Tag Archives: Sozialversicherungsrecht

Pressemitteilungen

Der ERGO Rechtsschutz Leistungsservice informiert: Urteil in Kürze – Sozialversicherungsrecht

Gilt ein Sturz beim Laubfegen als Arbeitsunfall?

Ob ein Unfall als Arbeitsunfall gilt, richtet sich danach, ob er bei der Ausübung der arbeitsvertraglichen Tätigkeit stattgefunden hat. Ein Sturz beim Laubfegen kann ein Arbeitsunfall sein, wenn diese Tätigkeit zu den arbeitsvertraglichen Pflichten des Arbeitnehmers gehört. Dies hat laut Michaela Rassat, Juristin der ERGO Rechtsschutz Leistungs-GmbH, das Sozialgericht Gießen entschieden.

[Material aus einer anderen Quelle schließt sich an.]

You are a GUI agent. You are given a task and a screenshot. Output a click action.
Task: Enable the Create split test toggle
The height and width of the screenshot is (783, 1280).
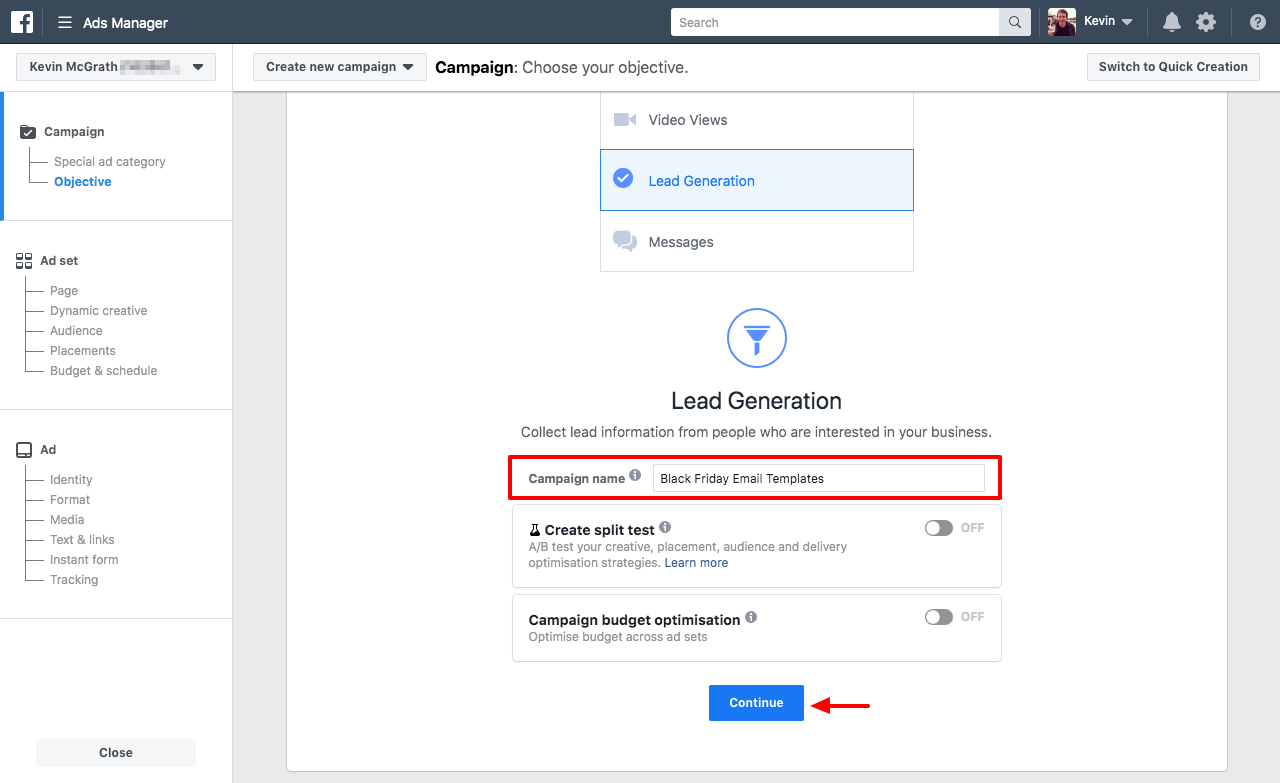[x=939, y=528]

Worum ging es bei Gericht?

Ein Ehepaar bewohnte eine Wohnung im eigenen Zweifamilienhaus und vermietete die restlichen Zimmer als „Monteurzimmer“. Die Homepage wies beide als Vermieter aus, untereinander hatten sie jedoch einen Arbeitsvertrag geschlossen: Die Ehefrau arbeitete für ihren Mann. Ihre Pflichten waren es laut Vertrag, die Zimmer zu reinigen und die Betten herzurichten. An einem Novembertag beseitigte sie das Herbstlaub vor der Eingangstür. Dabei rutschte sie aus, stürzte und zog sich eine Sprunggelenksfraktur zu. Dafür beanspruchte sie Leistungen der gesetzlichen Unfallversicherung. Diese lehnte ab: Der Unfall habe sich nicht bei der arbeitsvertraglichen Tätigkeit ereignet. Außerdem sei zweifelhaft, ob überhaupt ein abhängiges Beschäftigungsverhältnis vorliege.

Das Urteil

Das Sozialgericht Gießen kam zu dem Ergebnis, dass hier durchaus ein abhängiges Beschäftigungsverhältnis vorlag. „Dies ist auch unter Ehegatten möglich, wenn bestimmte Voraussetzungen vorliegen – darunter die Zahlung eines üblichen Arbeitsentgelts und das Abführen der Lohnsteuer“, erklärt Michaela Rassat. Die Klägerin war also bei ihrer Tätigkeit grundsätzlich gesetzlich unfallversichert gewesen. Trotzdem wies das Gericht ihre Klage ab. Denn: Tatsächlich sei sie nicht arbeitsvertraglich verpflichtet gewesen, im Außenbereich des Hauses Laub zu beseitigen. Ihr Arbeitsvertrag habe nur Tätigkeiten im Haus beinhaltet. Bei der Vermietung von Zimmern fielen zwar eine ganze Reihe von Tätigkeiten an, die in ihrem Arbeitsvertrag nicht erwähnt seien – zum Beispiel Buchhaltung und Kundenakquise. Wenn aber ausdrücklich nur Reinigungsarbeiten und Bettenmachen erwähnt seien, ist nicht davon auszugehen, dass ihre Pflichten noch weitere Tätigkeiten umfassten. „Es war nicht Teil ihrer arbeitsvertraglichen Tätigkeit, das Herbstlaub zu beseitigen, und daher hatte sie keinen Versicherungsschutz“, so die Juristin von ERGO.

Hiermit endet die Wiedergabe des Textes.